---------- Data section

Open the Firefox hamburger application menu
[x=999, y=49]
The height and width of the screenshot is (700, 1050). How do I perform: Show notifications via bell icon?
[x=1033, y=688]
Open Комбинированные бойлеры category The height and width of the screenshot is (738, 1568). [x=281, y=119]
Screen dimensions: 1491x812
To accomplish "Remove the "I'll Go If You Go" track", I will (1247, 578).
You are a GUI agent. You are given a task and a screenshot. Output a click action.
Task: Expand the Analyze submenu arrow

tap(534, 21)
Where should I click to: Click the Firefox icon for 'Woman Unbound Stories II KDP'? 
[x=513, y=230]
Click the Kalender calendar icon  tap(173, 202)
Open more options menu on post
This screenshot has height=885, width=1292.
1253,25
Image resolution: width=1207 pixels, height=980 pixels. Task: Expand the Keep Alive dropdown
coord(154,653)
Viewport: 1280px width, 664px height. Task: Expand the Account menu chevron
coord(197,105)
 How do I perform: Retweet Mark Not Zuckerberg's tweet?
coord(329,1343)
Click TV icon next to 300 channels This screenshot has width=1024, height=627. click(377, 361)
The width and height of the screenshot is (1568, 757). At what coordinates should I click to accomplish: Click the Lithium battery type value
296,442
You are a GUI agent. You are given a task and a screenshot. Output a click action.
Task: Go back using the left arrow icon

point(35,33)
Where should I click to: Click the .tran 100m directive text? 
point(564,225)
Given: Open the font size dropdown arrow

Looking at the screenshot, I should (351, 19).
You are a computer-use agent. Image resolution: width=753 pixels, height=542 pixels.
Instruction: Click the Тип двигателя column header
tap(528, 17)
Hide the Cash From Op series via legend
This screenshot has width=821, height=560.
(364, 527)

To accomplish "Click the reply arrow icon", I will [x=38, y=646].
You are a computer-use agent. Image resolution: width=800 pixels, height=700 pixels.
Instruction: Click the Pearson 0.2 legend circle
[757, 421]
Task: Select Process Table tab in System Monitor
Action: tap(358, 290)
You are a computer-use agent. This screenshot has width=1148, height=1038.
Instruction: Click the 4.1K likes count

--------------------

▸ Exercise requirements:
Search the entries above for the word "will" and copy each line where it appears.

▸ Written answer:
To accomplish "Remove the "I'll Go If You Go" track", I will (1247, 578).
To accomplish "Click the reply arrow icon", I will [x=38, y=646].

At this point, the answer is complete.